- Cover of the 2004 DVD release by Shogakukan and Pony Canyon that includes The Doraemons: Funny Candy of Okashinana!? and Dorami-chan: Wow, The Kid Gang of Bandits!
- Kanji: のび太の結婚前夜
- Revised Hepburn: Nobita no Kekkon Zen'ya
- Directed by: Ayumu Watanabe
- Screenplay by: Noboru Shiroyama
- Based on: Doraemon by Fujiko F. Fujio
- Produced by: Sōichi Besshi; Tetsuo Kanno;
- Starring: Nobuyo Ōyama; Noriko Ohara; Michiko Nomura; Kaneta Kimotsuki; Kazuya Tatekabe; Sumiko Shirakawa; Akira Kume;
- Edited by: Hajime Okayasu
- Music by: Shunsuke Kikuchi
- Production company: Shin-Ei Animation
- Distributed by: Toho
- Release date: March 6, 1999 (Japan);
- Running time: 26 minutes
- Country: Japan
- Language: Japanese
- Box office: $31.2 million

= Nobita's the Night Before a Wedding =

1999 film by Ayumu Watanabe

Nobita's the Night Before a Wedding (のび太の結婚前夜, Nobita no Kekkon Zen'ya) is a 1999 Japanese animated science fiction comedy-drama short film. It premiered in Japan on March 6, 1999 on a triple feature with The Doraemons: Funny Candy of Okashinana!? and Doraemon: Nobita Drifts in the Universe. It received the 17th Golden Gross Award for Excellence (Silver Prize) at the 17th Golden Gross Awards. It is largely an expanded version of the 1981 chapter "The Night Before Nobita's Wedding".

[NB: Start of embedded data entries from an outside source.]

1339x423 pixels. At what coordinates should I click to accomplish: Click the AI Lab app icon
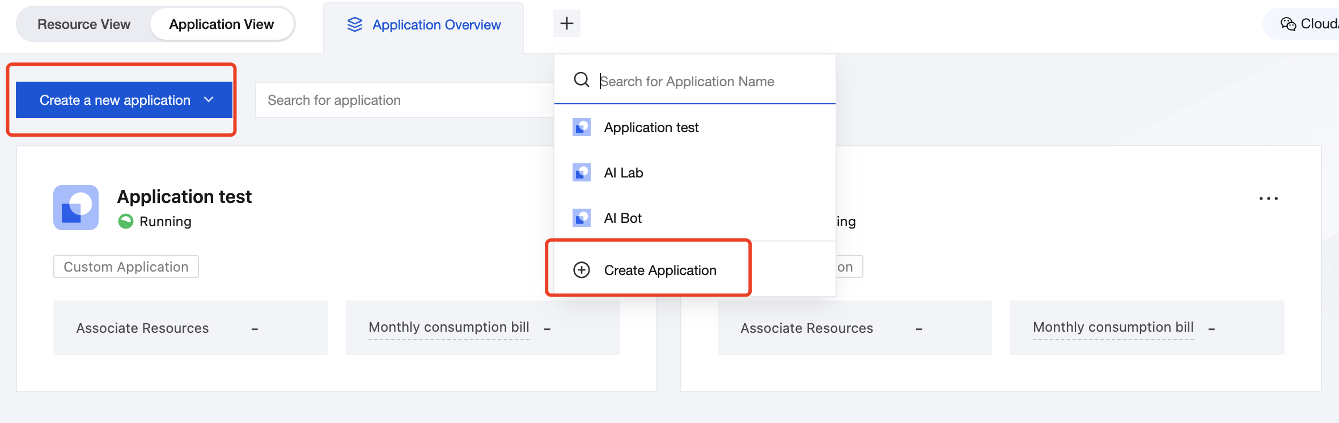pyautogui.click(x=581, y=172)
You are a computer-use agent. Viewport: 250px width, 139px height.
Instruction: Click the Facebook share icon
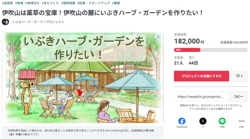tap(182, 121)

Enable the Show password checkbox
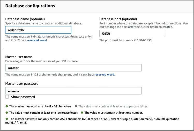pyautogui.click(x=7, y=97)
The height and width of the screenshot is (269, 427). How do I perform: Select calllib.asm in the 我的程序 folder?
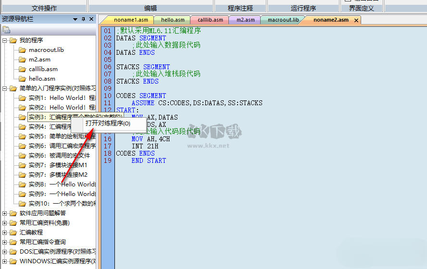point(43,69)
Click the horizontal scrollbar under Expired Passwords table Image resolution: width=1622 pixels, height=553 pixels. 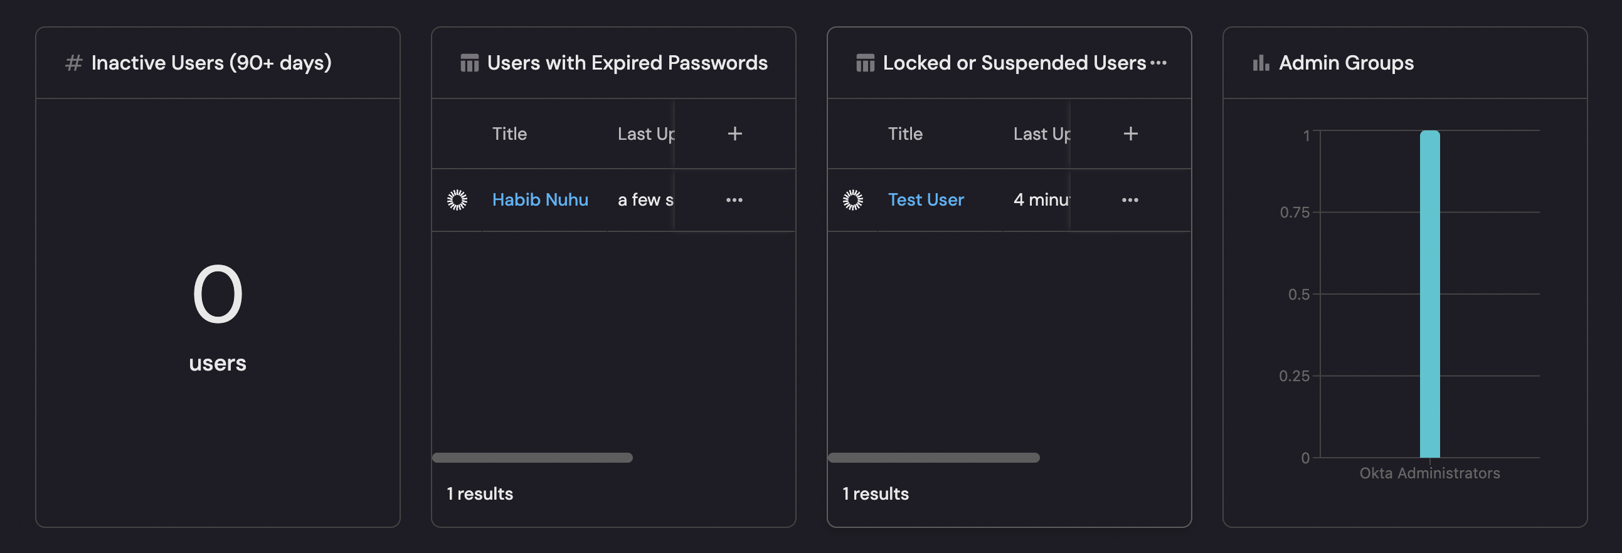point(532,458)
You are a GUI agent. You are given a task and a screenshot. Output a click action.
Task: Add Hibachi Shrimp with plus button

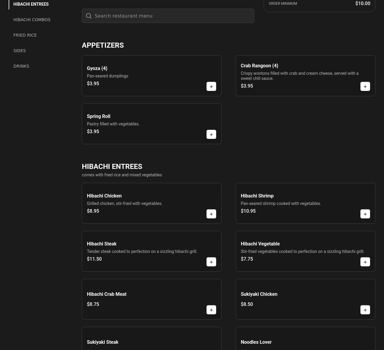pyautogui.click(x=365, y=214)
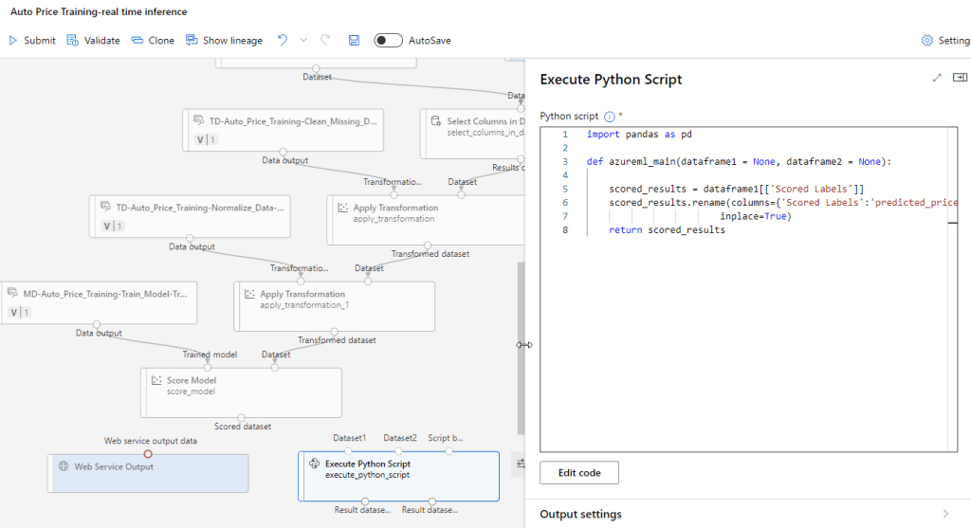The image size is (971, 528).
Task: Click the Execute Python Script node icon
Action: click(314, 464)
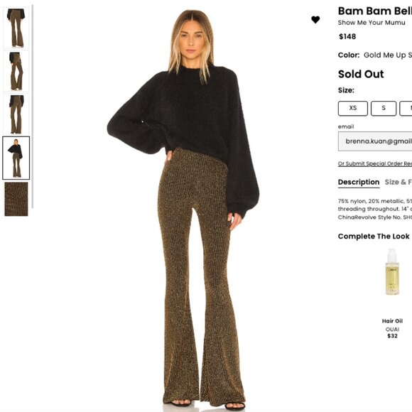
Task: Select the partially visible third size option
Action: point(406,108)
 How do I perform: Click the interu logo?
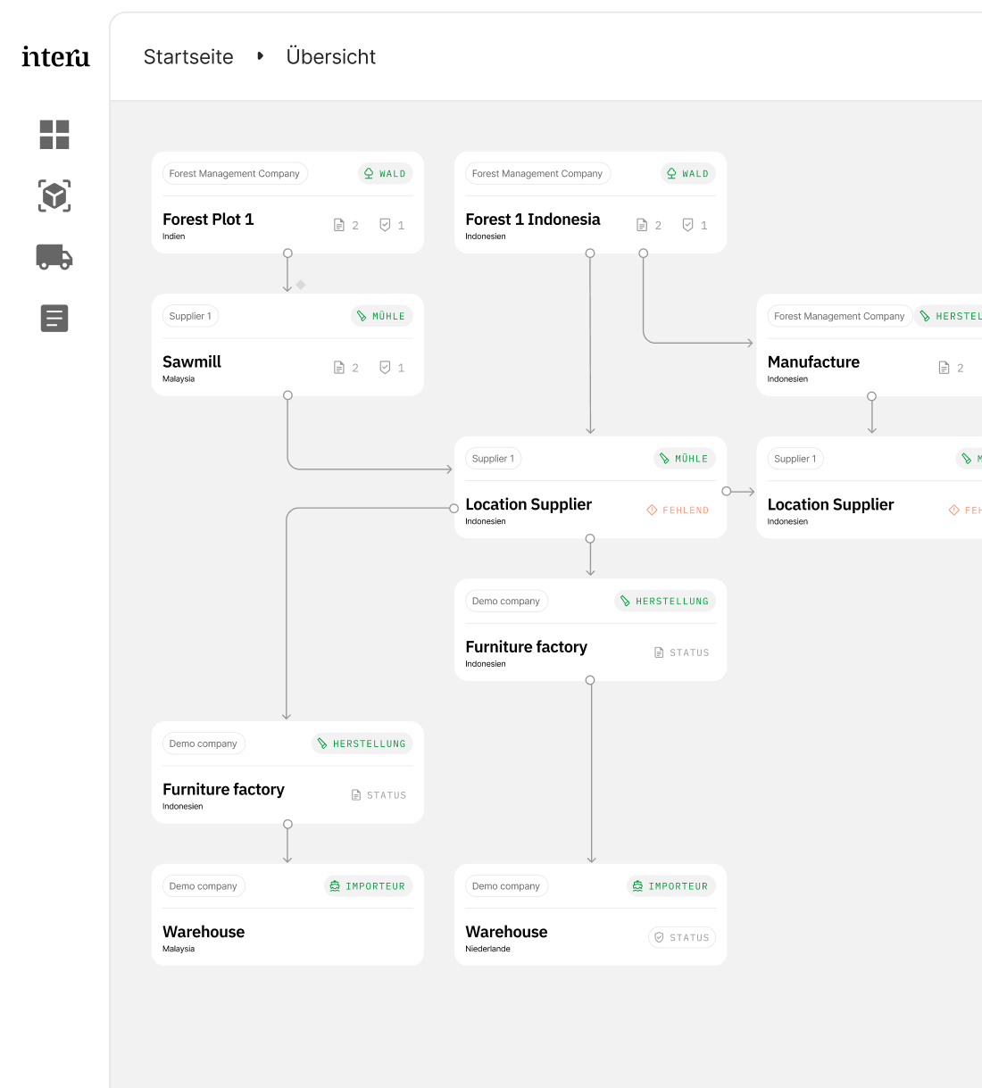pyautogui.click(x=55, y=57)
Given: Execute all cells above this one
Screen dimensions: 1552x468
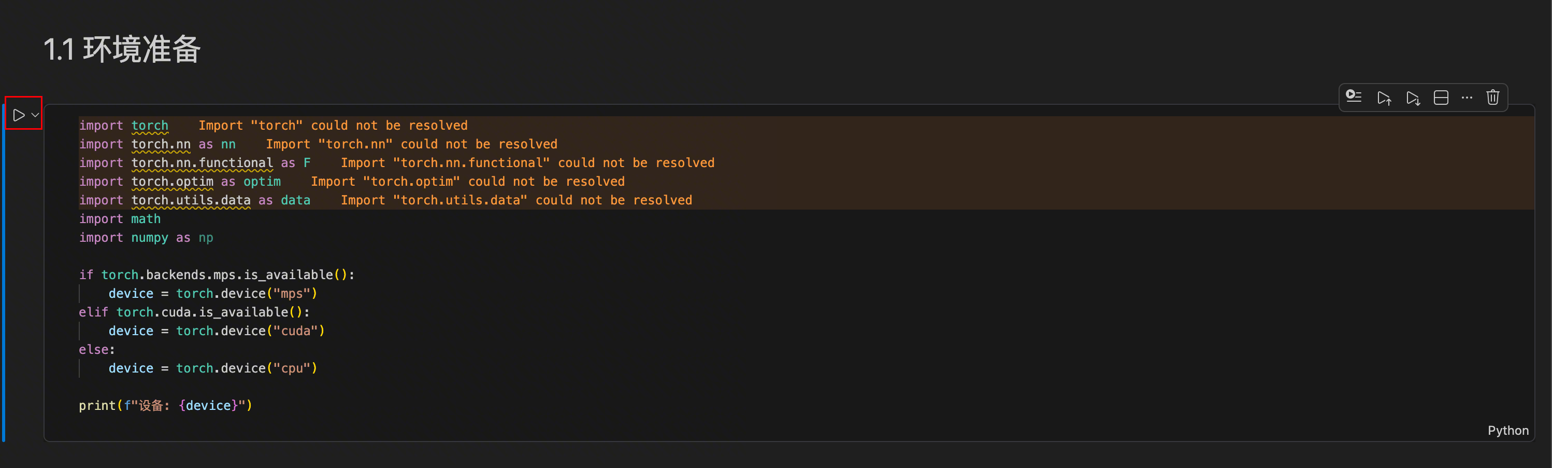Looking at the screenshot, I should (x=1384, y=98).
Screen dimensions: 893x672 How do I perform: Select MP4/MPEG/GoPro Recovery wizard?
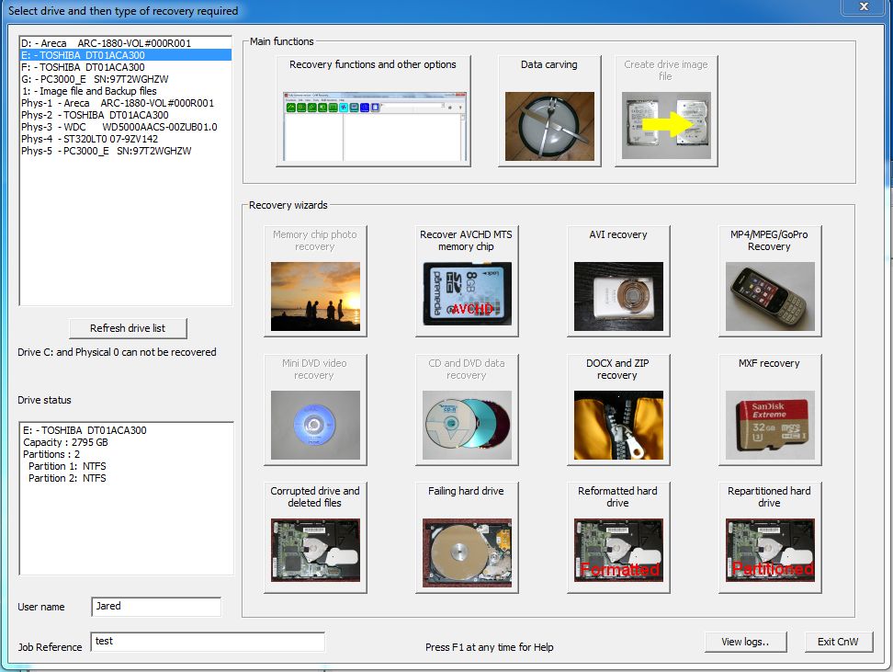(x=769, y=280)
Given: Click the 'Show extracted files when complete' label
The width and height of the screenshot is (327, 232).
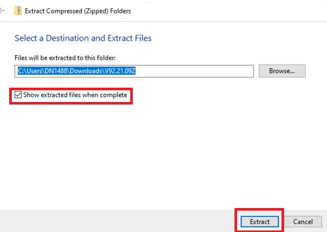Looking at the screenshot, I should pos(75,95).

Parts of Stand by Me Doraemon were largely based on this short film.

==Cast==

| Character | Japanese voice actor |
|---|---|
| Doraemon | Nobuyo Ōyama |
| Nobita Nobi Adult Nobita Nobi | Noriko Ohara |
| Shizuka Minamoto Adult Shizuka Minamoto | Michiko Nomura |
| Hidetoshi Dekisugi Adult Hidetoshi Dekisugi | Sumiko Shirakawa |
| Adult Takeshi "Gian" Gōda | Kazuya Tatekabe |
| Adult Suneo Honekawa | Kaneta Kimotsuki |
| Michiko Minamoto | Masako Matsubara |
| Toshio Minamoto | Akira Kume |
| Sensei | Ryōichi Tanaka |
| Grandmother Dress Stylist | Hiroko Emori |
| Taxi Driver | Toshihiko Nakajima |
| Takagi-san | Hiroyuki Shibamoto |
| Girl Hotel Front Desk | Misa Watanabe |
| Next Door Woman | Ako Mayama |

==Production==
According to director Ayumu Watanabe, initially there were plans to add and mix in elements from other Doraemon stories, such as "Romance in the Snowy Mountain". However, it was decided to focus solely on the night before the day of Nobita and Shizuka's wedding, rather than trying to depict the entire process leading up to it within a half hour.

In the original story, Shizuka and her father Toshio connect towards the end through Doraemon using the "Honesty Antenna" secret gadget to make her confess her worry. But Watanabe decided to remove the gadget for the short film and instead have Shizuka confess her worries about leaving her parents after hearing her father start coughing, with his reasoning being, "I assume Fujiko F. Fujio chose to use a secret gadget in the manga due to space constraints [page limits]. I felt that using the 'Honesty Antenna' would make the daughter's genuine emotions feel fake—that feeling of being so overwhelmed with love and gratitude that she struggles to say goodbye to her father on the night before her wedding."

Watanabe also said of another additional scene exclusive to the short, "I added the scene where Shizuka receives a pearl necklace from her mother because I wanted to depict the significance of a mother entrusting something precious to her daughter."

==Soundtrack==
===Theme song===
- "The Door of Happiness"
Lyrics: Chikaco Sawada / Composition and Arrangement: Hitoshi Hayashi / Vocals: Yasushi Nakanishi, Chikaco Sawada

===Insert song===
- "Nobita's the Night Before a Wedding (Suite)"
Featured as Track 22 on Disc 1 of the "Doraemon Sound Track History ~Shunsuke Kikuchi Music Collection~" album

==Release==
The short film was released in Japan on March 6, 1999.

It was screened theatrically in a triple feature with the twentieth Doraemon feature-length film Doraemon: Nobita Drifts in the Universe and the Doraemons short film The Doraemons: Funny Candy of Okashinana!?.

===Streaming===
In 2024, for the occasion of the 90th anniversary of Fujiko F. Fujio, Doraemon: Nobita's the Night Before a Wedding alongside numerous animated short films of Doraemon, Perman, Esper Mami, and Chimpui were made available to stream on Prime Video in Japan as the "Fujiko F. Fujio's 90th Anniversary Film Masterpiece Selection".

==Reception==
===Box office reception===
Because the short film was screened as a triple feature with The Doraemons: Funny Candy of Okashinana!? and Doraemon: Nobita Drifts in the Universe, it grossed ¥4.96 billion yen ($31.2 million) at the Japan box office.

===Critical reception===
The short film has been met with high acclaim from the Doraemon fandom for its animation, soundtrack, voice acting, themes, and emotional weight.

In her 2004 book "Anime Treasure Box" (Animation no Takarabako), well known Japanese animation researcher and critic Yoko Gomi described the film as "a masterwork that evokes the personality of Fujiko F.". Director Ayumu Watanabe responded that it was the highest compliment he could ever receive.